Here's something nobody puts in their investor deck: most battery energy storage system projects never reach commercial operation. The interconnection queues across the United States hold over 2,600 GW of proposed capacity right now. The vast majority will withdraw before a single foundation gets poured. That's not pessimism - it's just the math.
But 9.2 GW of new battery storage did come online in 2024. Real projects, generating real revenue. And after watching this market long enough, you start to notice which decisions actually separate the winners from the ones that end up as cautionary tales at industry conferences.

The Revenue Problem Nobody Wants to Talk About
Cheaper batteries should mean easier projects. That's the assumption, anyway. Battery pack prices dropped to roughly $115 per kilowatt-hour in 2024 - a 20% decline. Great news on paper. In practice? Financing has gotten harder, not easier.
Why? Because the revenue side fell apart faster than costs came down.
Look at ERCOT. The average battery earned $182 per kilowatt-year in 2023. By 2024, that number cratered to $52. The top-performing asset still managed $108 - more than double the average - but that gap should worry you.

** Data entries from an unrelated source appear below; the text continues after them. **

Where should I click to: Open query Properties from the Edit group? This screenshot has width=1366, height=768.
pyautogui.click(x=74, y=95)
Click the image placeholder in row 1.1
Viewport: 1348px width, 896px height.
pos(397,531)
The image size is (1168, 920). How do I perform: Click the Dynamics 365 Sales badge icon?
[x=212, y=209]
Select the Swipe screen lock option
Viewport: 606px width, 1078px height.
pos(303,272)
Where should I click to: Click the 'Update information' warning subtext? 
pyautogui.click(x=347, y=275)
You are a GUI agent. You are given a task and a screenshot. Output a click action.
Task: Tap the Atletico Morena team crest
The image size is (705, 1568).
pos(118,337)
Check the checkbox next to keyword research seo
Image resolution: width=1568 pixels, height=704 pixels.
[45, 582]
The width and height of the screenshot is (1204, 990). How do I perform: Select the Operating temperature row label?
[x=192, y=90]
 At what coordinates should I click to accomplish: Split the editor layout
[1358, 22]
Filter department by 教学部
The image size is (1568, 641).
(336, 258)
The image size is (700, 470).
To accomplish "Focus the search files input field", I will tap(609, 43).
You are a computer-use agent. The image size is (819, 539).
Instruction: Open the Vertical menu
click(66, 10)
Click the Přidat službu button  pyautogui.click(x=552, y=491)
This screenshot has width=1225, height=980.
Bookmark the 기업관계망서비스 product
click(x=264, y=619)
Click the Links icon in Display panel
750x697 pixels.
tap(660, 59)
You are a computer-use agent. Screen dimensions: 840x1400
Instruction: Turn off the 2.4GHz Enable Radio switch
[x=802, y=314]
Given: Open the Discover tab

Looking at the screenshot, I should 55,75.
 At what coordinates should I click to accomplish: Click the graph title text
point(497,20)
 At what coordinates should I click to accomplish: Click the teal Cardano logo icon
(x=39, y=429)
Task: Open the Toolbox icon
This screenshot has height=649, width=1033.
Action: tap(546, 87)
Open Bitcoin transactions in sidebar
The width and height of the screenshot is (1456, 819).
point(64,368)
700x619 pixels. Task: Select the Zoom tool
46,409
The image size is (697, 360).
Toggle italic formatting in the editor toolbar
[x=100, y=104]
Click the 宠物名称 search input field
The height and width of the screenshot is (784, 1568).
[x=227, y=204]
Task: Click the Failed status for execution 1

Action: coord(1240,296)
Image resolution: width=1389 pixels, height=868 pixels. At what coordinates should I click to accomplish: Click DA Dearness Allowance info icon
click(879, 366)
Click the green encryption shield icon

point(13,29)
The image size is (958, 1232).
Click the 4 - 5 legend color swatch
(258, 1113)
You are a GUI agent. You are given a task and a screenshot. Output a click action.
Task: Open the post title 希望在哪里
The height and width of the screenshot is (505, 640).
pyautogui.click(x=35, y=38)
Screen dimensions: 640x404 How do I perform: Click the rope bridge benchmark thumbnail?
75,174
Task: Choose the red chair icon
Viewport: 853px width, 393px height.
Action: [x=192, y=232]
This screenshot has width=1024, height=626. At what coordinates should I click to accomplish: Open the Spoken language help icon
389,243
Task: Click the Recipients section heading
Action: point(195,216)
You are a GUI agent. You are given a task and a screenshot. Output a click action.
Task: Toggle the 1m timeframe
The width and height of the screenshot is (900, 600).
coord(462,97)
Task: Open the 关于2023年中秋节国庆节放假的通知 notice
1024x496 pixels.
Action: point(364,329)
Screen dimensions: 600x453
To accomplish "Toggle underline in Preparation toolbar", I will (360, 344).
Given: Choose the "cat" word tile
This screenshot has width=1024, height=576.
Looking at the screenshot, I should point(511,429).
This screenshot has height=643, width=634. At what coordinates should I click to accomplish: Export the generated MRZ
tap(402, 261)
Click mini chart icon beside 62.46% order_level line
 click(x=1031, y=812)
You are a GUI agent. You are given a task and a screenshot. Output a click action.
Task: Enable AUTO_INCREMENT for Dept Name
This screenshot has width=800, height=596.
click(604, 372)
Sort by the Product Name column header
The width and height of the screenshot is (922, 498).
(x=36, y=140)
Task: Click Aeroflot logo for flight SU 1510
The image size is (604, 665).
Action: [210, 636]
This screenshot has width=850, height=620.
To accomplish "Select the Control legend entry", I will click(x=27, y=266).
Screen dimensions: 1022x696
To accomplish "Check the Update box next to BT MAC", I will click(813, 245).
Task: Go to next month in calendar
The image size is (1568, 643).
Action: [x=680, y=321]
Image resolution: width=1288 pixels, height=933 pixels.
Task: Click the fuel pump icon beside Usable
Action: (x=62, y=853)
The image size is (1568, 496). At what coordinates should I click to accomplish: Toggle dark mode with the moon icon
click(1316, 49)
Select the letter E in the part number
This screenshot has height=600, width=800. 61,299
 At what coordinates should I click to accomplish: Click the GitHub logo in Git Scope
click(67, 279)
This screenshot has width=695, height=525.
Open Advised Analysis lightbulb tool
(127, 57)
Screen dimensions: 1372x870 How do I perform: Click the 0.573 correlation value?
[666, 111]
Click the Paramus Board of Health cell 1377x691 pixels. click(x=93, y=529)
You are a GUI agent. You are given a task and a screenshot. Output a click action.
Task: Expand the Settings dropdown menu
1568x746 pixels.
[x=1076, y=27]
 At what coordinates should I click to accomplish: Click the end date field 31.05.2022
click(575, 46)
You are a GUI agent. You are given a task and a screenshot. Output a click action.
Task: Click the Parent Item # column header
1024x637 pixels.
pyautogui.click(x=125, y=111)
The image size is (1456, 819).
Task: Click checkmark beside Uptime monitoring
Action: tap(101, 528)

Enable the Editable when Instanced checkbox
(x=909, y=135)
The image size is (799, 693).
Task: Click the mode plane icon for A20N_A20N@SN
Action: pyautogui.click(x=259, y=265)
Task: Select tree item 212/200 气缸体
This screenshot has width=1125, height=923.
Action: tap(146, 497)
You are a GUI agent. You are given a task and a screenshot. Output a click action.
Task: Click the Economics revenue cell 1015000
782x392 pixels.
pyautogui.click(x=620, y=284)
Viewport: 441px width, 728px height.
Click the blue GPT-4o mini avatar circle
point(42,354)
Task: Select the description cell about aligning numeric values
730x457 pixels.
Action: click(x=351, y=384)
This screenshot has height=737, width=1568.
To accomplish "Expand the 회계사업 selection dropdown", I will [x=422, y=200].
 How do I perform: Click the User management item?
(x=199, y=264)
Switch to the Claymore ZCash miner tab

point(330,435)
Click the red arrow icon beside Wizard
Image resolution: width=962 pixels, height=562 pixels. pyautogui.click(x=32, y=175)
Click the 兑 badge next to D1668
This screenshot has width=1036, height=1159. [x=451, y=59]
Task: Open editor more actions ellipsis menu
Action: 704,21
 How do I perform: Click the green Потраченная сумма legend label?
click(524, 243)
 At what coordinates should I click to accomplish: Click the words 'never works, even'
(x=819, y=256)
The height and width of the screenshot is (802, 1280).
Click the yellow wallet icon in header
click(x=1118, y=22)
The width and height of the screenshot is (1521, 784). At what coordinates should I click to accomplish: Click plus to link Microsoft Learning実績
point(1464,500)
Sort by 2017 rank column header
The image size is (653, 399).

Same batteries. Same market. Wildly different results. The difference came down to operators running sophisticated multi-revenue strategies versus those who parked their systems in one market and hoped for the best.
And here's what really surprised me about the European data: Spain had some of the highest average electricity prices on the continent in 2022, but only supported 58 profitable trading cycles. Finland and the Baltics? Over 300 profitable cycles - on much lower average prices. Turns out, it's not about how expensive electricity is. It's about how much prices swing within a single day. That's the metric that actually drives battery project economics.
The takeaway is unglamorous but critical: if your battery energy storage system project doesn't stack at least three revenue streams from day one - arbitrage, capacity, and ancillary services - you're betting the whole thing on conditions staying favorable for 20 years. Good luck with that.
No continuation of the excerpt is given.